İŞİD son iki aydır özellikle Kobané’ye ağır silahlarla saldırıyor. Kobané İŞİD için çok stratejik bir konumda ve burayı Rojava’nın tamamını ele geçirmek için bir kapı olarak görüyor. Çok şiddetli çatışmalar neticesinde İŞİD ve PKK arasında şuana kadar binlerce insan öldürüldü. Ancak PKK’nin kaybının ise İŞİD’den çok daha fazla olduğu da bir gerçek. Öyle görünüyor ki bu acımasız savaşta daha binlerce insanın öldürülüşüne şahitlik edeceğiz. Ancak asıl bizi kahreden ise mazlum Rojava Kürtlerinin içler acısı halidir.

Suriye’de savaş başladığından beri yüz binlerce Rojava Kürdü ülke dışında mülteci konumuna düştü. Şuan Rojava’da kalan mazlum halk ise İŞİD ve PKK’nin alan hâkimiyeti savaşının bedelini ödüyor. İŞİD Rojava’yı ele geçirse de geçirmese de zulüm gören ve öldürülen mazlum halk oluyor ancak İŞİD burayı ele geçirirse katliamların büyüyeceği de şüphesizdir.
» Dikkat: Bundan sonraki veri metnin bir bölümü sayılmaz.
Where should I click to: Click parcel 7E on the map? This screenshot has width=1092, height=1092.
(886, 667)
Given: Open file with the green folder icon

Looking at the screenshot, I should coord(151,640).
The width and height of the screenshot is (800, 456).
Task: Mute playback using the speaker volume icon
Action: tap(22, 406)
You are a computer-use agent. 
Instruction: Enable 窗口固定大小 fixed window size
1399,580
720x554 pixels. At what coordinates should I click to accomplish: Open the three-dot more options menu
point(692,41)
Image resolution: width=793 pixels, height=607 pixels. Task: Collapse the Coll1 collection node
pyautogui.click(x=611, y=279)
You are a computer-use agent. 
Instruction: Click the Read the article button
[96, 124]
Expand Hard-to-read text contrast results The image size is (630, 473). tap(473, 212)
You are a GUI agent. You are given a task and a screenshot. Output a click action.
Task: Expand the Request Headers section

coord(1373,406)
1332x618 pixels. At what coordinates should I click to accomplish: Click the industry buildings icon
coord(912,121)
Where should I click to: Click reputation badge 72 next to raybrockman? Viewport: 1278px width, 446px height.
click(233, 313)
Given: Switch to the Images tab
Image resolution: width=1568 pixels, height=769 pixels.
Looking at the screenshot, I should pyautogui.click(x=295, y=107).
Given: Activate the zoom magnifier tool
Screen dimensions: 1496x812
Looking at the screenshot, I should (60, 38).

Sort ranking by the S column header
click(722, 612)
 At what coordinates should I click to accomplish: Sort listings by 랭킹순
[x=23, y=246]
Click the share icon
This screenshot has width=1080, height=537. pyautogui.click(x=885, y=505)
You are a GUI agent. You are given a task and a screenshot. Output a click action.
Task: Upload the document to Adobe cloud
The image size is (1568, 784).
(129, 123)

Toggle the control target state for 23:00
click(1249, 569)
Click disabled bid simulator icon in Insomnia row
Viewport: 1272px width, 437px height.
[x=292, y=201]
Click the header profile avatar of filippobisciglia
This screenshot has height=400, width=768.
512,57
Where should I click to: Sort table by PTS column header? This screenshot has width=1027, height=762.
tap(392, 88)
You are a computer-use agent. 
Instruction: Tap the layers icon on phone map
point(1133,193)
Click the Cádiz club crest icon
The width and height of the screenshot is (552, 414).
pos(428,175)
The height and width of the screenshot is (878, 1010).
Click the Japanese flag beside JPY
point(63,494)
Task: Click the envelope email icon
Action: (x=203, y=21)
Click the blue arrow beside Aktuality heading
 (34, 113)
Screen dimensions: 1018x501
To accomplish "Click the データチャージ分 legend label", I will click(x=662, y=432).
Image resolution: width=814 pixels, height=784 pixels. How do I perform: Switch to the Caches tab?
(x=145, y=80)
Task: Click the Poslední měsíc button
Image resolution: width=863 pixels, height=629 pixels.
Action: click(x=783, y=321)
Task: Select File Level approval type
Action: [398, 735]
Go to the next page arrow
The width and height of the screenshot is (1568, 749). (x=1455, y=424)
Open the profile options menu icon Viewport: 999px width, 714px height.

PKK’nin Rojava’ya ve özellikle Kobané’ye yönelik son seferberlik çağrısı ise Kürt gençlerinin kanlarının Esed’e bekçiliğe kurban edilmesinden başka bir anlam ifade etmiyor. Zira PKK, kovduğu, zulmettiği, hapsettiği Rojava Kürtlerinden çok az destek görüyor. Ve bu kan kaybını Kuzey Kürtlerinin çocuklarından temin etmeye çalışıyor... Asıl acı veren ise bu savaşa katılan Kürt gençlerinin ne için öldürüldüklerini bile bilmemesi... Esed’in bekçiliği/koruculuğu uğruna canlarını heba ediyorlar.

İŞİD ise kendisi dışındaki herkesi kâfir görüyor ve kimseyi de dinlediği yok ancak biz yine yazalım. Ne olursa olsun İŞİD Rojava’ya yönelik saldırılarına derhal son vermelidir. Bu acımasız saldırılarını durdurmalıdır. İster İŞİD’den ister PKK’den gelsin, tüm bu zulümleri lanetlediğimizi de belirtelim. Zira bu savaş kendileri başta olmak üzere ne ümmete, ne Kürtlere zarardan başka bir şey getirmedi, getirmeyecek…

Allah Azze ve Celle İslam ümmetinin tamamına ve özellikle mazlum Kürt halkına merhamet etsin. En kısa zamanda bu katliam ve zulümlerin son bulması duasıyla… Allah’a emanet olun.